Using AI in contexts such as litigation, arbitration, or internal meetings raises complex questions around privilege, confidentiality, and data protection. Improper use can lead to unintended exposure of sensitive information or undermine legal privilege. 

 - Several practical safeguards were discussed, including: 

 - Restricting the use of AI tools for high-risk matters 

 - Ensuring data is properly labelled (public, confidential, highly confidential) 

 - Limiting access to approved, enterprise-grade tools 

 - Establishing clear audit trails and governance controls 

   

  • Bias is embedded - mitigation requires active management: 

Another key theme was bias. The panel agreed that AI systems inherently reflect the biases of their training data and developers. Managing bias requires both technical and human intervention. Best practices discussed include: 

 - Using multiple data sources and models to validate outputs 

 - Comparing responses across different AI tools 

 - Requesting alternative perspectives or viewpoints 

 - Continuously testing and refining models 

Ultimately, bias cannot be eliminated, but it can be identified and managed through rigorous processes and critical engagement. 

The webinar concluded with a series of practical takeaways for general counsel and legal teams. Andréa Campbell emphasised the importance of curiosity and adaptability, encouraging legal professionals to develop a growth mindset and actively engage with new technologies. Lynelle Bagwandeen stressed the need to move from ‘AI anxiety’ to active participation, urging legal leaders to experiment with tools, build internal capabilities, and contribute to shaping AI-enabled workflows. Yurika Pistorius closed with a powerful reminder that technology cannot replace oversight.
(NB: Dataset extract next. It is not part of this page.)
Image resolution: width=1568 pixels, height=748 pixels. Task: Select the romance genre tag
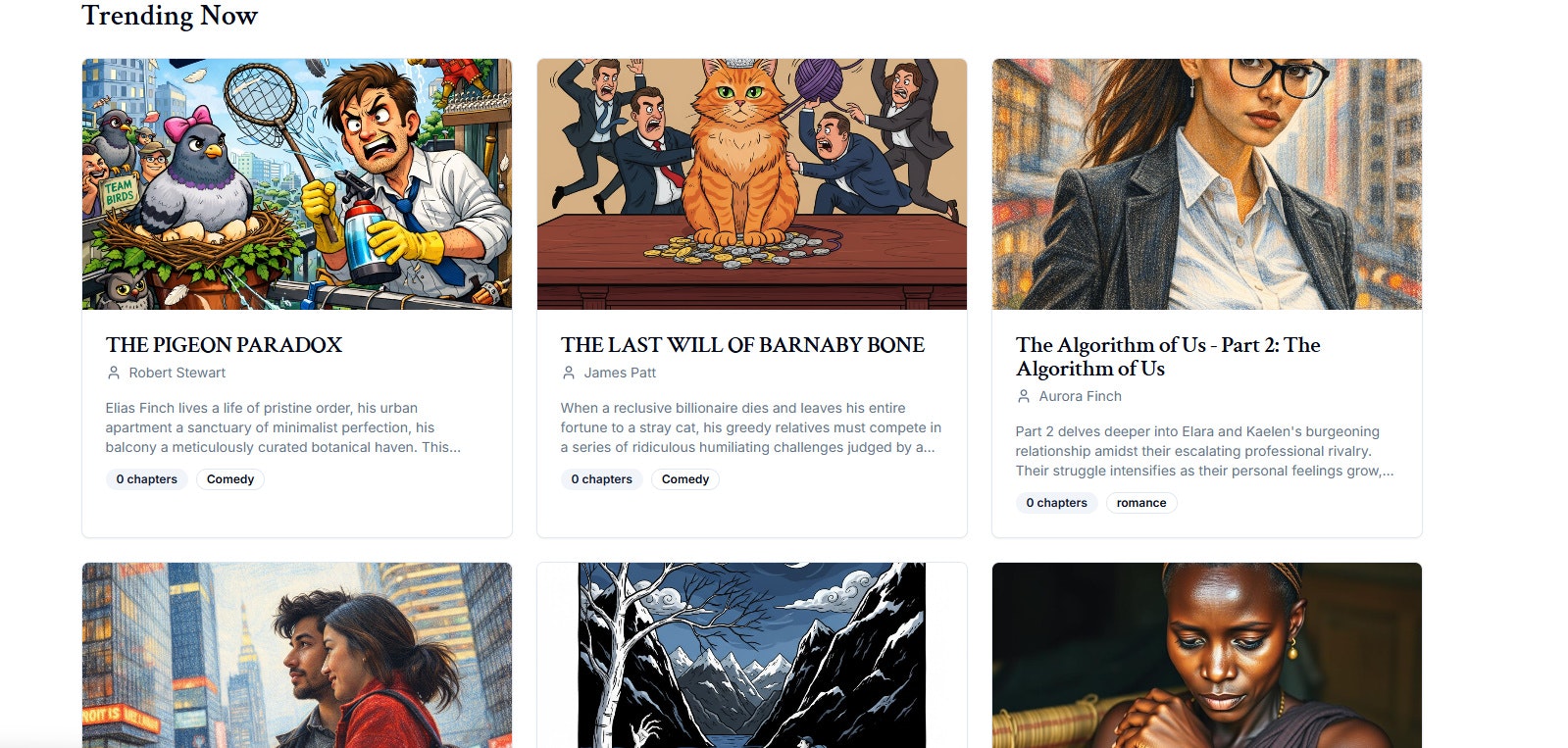(x=1141, y=503)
Effective risk management still depends on the alignment of people, processes, and systems - and the presence of individuals willing to challenge outputs and intervene when necessary. 

As organisations continue to integrate AI into their workflows, legal leaders will need to balance innovation with responsibility, speed with scrutiny, and automation with human judgment. The conversation around governing AI and managing legal risk will continue at the General Counsel Conference Africa on September 4, 2026, in Johannesburg

  

Law firms and vendors are eligible to sponsor this event, contact Donald Chalphin at dchalphin@alm.com.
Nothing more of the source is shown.